[Brano proposto]

□ □ □ □ □

nonno e i suoi coetanei furono vittime: le guerre venivano preparate
in segreto e a loro veniva comunicata una minima e distorta parte
della verità. Anche al fronte, ma soprattutto prima, quando il
regime fascista magnificava i propri progetti coloniali e le presunte
meraviglie della vita del combattente.
Grazie
ai sofferti racconti di mio nonno e alle letture che mi hanno
ispirato, con gli anni ho imparato qualcosa dell'atrocità delle
guerre. Ho vissuto in una parte d'Europa e in un tempo non toccati
direttamente da conflitti, perciò ho avuto la fortuna di imparare a
rifiutare la guerra senza averla provata. Negli anni Novanta, poi, le
guerre jugoslave mi hanno sbigottito. Era solo l'inizio, prima di
arrivare alla Siria e allo Yemen, per non parlare degli altri
conflitti di questo nostro secolo, che forse verrà in futuro
ricordato come il Cinquecento, un secolo “di ferro” dopo qualche
decina di anni di speranze umanistiche.
Con il
mio racconto, ho cercato di far conoscere l'avvertimento di mio
nonno, e la sua premessa implicita: bisogna capire cos'è la guerra,
prima di parlarne bene o pensare di andare a combatterla. Ora sento
politici e giornalisti di ogni livello dichiarare, rispetto alla
pandemia, che “siamo in guerra” e ogni descrizione di avvenimenti
è punteggiata di fronti, trincee e prime linee. La prima cosa che mi
colpisce è che a parlare sono persone che, come me, la guerra non
l'hanno combattuta. E si rivolgono a popolazioni, in Italia o in
Francia per esempio, che in stragrande maggioranza – e ripeto, meno
male – non l'hanno vissuta.
Per
inciso, vorrei sapere cosa ne pensano di questo linguaggio gli
italiani sopravvissuti alla ritirata di Russia, ai rastrellamenti
nazifascisti, all'uranio impoverito nei Balcani, agli attentati in
Afghanistan.
Allora
mi chiedo: su cosa si vuole fare leva utilizzando il lessico
militare? Mi auguro che pochissimi siano coloro che lo hanno adottato
per preparare l'opinione pubblica a vere guerre. Penso poi che una
parte di chi lo utilizza lo faccia perché è una moda. Ci saranno
anche quelli che vogliono spaventare gli interlocutori, per
dissuaderli da comportamenti rischiosi (o perché la docilità delle
masse fa sempre comodo).
Restano
gli altri, quelli su cui mi voglio concentrare, quelli che ritengono
che sia utile per ottenere uno sforzo, una “mobilitazione” (nello
Zingarelli che ho davanti agli occhi, «Modo,
atto ed effetto del mobilitare»;
per il verbo “mobilitare” il primo significato è:
«Attuare
i provvedimenti necessari per il passaggio di una o più unità o di
tutte le forze armate, dalla condizione di pace a quella di guerra»)

□ □ □ □ □

[Dati]
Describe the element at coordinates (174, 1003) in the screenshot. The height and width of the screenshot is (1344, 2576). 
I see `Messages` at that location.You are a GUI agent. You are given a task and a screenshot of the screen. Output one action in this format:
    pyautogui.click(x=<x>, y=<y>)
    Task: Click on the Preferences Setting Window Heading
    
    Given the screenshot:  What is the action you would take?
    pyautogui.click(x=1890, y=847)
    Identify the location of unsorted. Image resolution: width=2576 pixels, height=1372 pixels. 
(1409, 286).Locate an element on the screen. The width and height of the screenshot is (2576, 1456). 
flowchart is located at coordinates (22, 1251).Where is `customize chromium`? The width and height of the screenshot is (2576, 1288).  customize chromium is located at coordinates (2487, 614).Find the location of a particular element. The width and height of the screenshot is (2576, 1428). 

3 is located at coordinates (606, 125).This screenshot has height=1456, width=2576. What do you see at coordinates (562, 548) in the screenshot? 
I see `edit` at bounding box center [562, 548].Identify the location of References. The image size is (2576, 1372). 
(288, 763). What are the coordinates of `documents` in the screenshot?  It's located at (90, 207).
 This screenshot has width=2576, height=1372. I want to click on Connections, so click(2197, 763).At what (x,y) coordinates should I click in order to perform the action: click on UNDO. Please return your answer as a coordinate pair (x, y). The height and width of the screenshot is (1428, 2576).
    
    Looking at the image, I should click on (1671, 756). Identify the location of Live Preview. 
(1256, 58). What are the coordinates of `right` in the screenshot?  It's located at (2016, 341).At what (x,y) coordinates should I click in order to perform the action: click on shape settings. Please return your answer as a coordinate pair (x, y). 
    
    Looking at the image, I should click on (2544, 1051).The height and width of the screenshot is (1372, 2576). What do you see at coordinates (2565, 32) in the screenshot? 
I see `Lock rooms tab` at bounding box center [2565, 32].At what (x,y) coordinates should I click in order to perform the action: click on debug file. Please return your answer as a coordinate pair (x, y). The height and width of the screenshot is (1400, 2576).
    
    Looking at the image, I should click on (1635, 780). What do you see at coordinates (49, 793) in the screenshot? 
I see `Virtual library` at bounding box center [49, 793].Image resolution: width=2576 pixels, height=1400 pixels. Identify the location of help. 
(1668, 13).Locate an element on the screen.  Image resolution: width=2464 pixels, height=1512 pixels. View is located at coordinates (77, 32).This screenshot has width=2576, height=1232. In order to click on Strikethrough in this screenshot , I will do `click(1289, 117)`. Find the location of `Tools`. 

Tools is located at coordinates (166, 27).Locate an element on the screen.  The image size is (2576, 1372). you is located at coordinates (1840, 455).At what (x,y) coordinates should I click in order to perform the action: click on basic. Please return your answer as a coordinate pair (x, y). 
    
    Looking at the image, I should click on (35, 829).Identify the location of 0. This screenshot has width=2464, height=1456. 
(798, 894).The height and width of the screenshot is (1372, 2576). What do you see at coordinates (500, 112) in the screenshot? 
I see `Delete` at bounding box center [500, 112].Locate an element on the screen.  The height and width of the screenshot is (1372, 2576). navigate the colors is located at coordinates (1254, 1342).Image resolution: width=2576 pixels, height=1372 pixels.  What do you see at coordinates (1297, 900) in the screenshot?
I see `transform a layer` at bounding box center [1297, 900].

□ □ □ □ □

[Consegna] Prosegua il brano sul linguaggio di guerra applicato alla pandemia dal punto in cui si ferma.

[Spazio risposta]
al fine di bloccare la diffusione della pandemia. Di cosa parliamo
allora quando parliamo di guerra, se non l'abbiamo vissuta? Del
nostro immaginario, che può essersi formato su film, libri,
reportage, lezioni scolastiche o racconti dei nonni. Soggettivo,
quindi. Ma se così tante voci si levano all'unisono a proclamare che
“siamo in guerra” forse è perché contano sul fatto che
nell'immaginario collettivo la guerra sia in fondo qualcosa che “tira
fuori il meglio degli uomini”, che li spinge all'abnegazione.
Questo
linguaggio mi preoccupa, perché implica che la guerra sia ancora
vista come qualcosa di eroico, una modalità superiore di vita. Mi
preoccupa che in un momento tragico si vadano a prendere le parole
nel mondo della guerra, un mondo dove non dovremmo viaggiare mai,
neanche a parole.
Questo
linguaggio mi mette a disagio, perché è falso. Non è la guerra che
spinge alla generosità. Non è il linguaggio o l'immaginario
bellicista che motiva i medici, gli infermieri, i volontari e tutte
le altre splendide persone che in queste settimane danno il meglio di
sé nello sforzo per limitare i danni causati dalla pandemia. Non è
la guerra, è l'amore. È
l'amore che ci muove verso gli altri.
Ci
vogliono degli sforzi, certo, ma, diciamolo, perché siamo
innamorati. Di noi stessi, di altre persone, dell'umanità intera,
della vita, della pace. Ci dobbiamo impegnare oltre i limiti della
normalità, sì, ma come in un corteggiamento. Non oltrepassiamo
forse i nostri limiti quando corteggiamo una persona di cui siamo
follemente innamorati? Se per incontrare una persona che amo sono
disposto a viaggiare per migliaia di chilometri, non potrò allora
rimanere chiuso in casa per amore della vita, mia e altrui?
Questo
vorrei sentire dai presidenti e dai giornalisti (almeno da quelli
europei): siamo innamorati, diamoci da fare.